Scientists have stumbled upon an amazing sight: a black hole murdering a star, and burping it back out.
It’s not the first time a black hole has been captured pulling a star to pieces, as they are known to do, but this new study may have just captured a phase of it never before seen, according to a Washington Post report.
The reason this particular black hole is different is because the scientists are witnessing a hot flare of matter escape from the black hole, almost like a “burp” after the black hole had gobbled up its own Thanksgiving dinner.
The study, published in Science, could be the first time someone has picked up the radio signal of escaping matter from a star that has been swallowed up by a black hole. Scientists have seen such jets of matter, but never have they directly linked it to a specific star being ripped to pieces. It’s an important discovery as scientists don’t know a lot about the phenomenon.

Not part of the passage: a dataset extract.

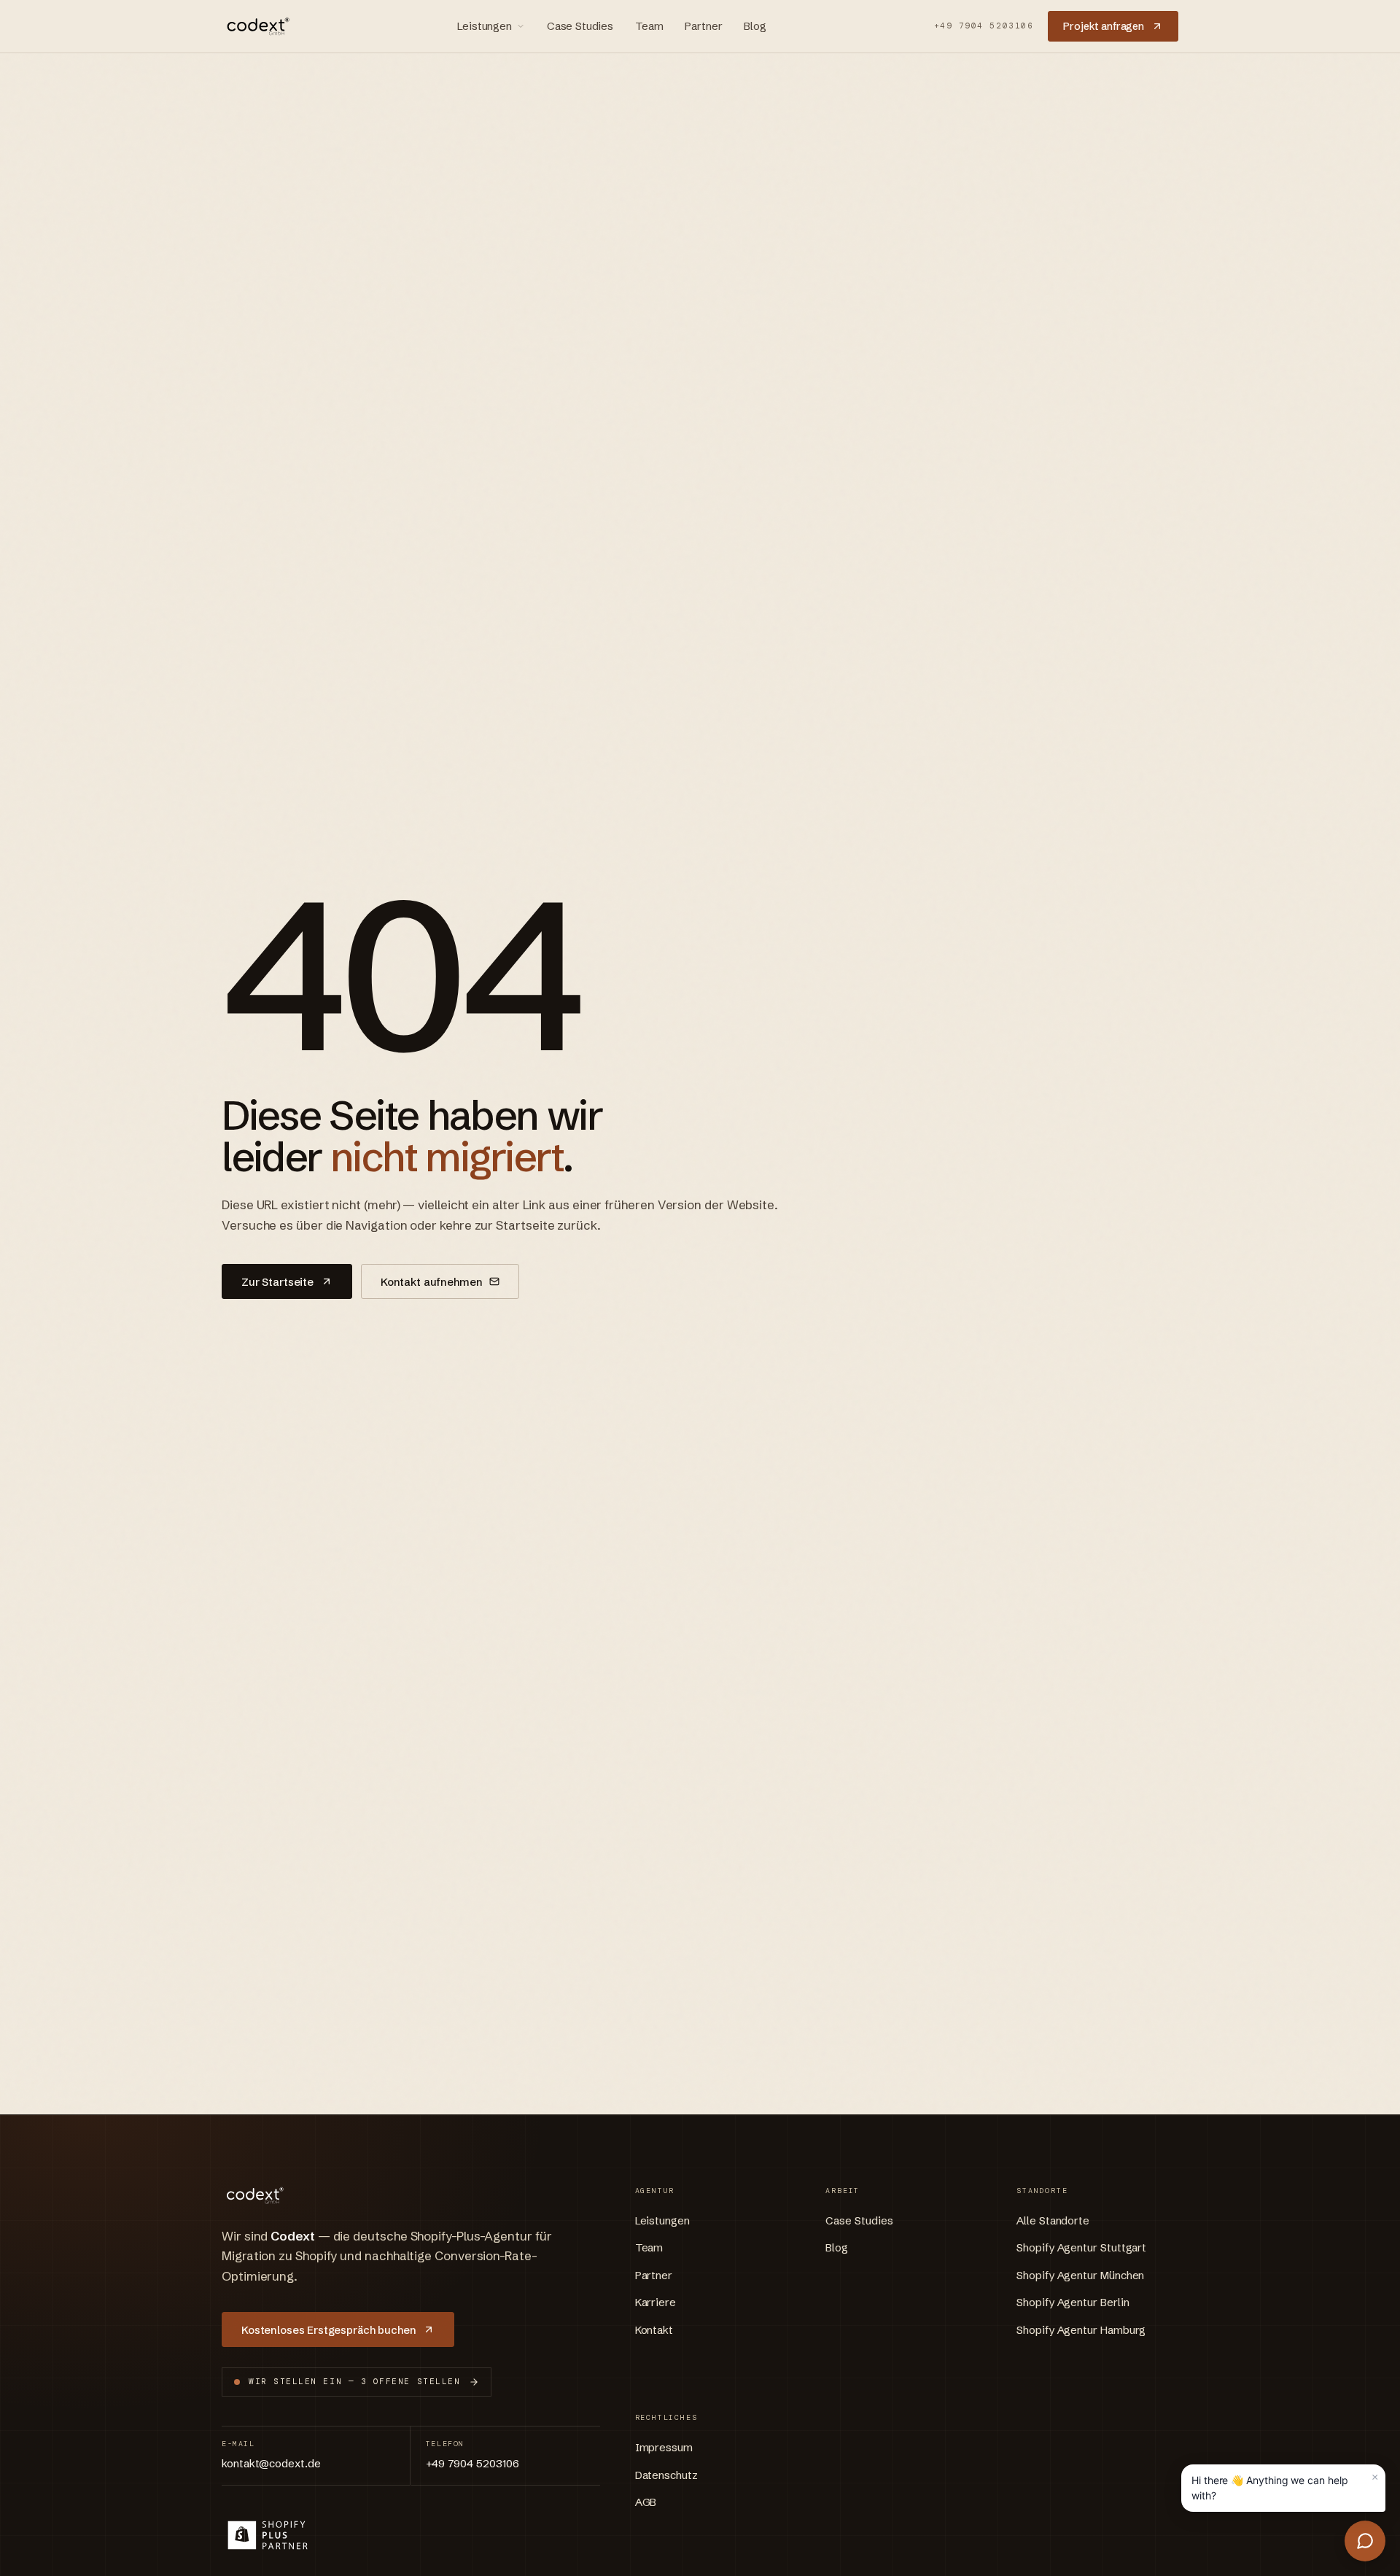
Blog (755, 26)
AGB (646, 2502)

Sjoert van Velzen, a Hubble fellow at Johnson Hopkins University, called it “extremely rare” in a statement, adding: “It’s the first time we see everything from the stellar destruction followed by the launch of a conical outflow, also called a jet, and we watched it unfold over several months.”
The star and the black hole gobbling it up are at a safe distance of 300 million light years away. The star is about the same size and type as our own, and the black hole is the supermassive kind typically found at the center of galaxies like our own.
The amazing sight was captured by Ohio State University scientists with an optical telescope last year. Researchers at the University of Oxford used a number of different telescopes to gather more information about the event, and scientists hope to discover more about the phenomenon and thus come to a greater understanding about it.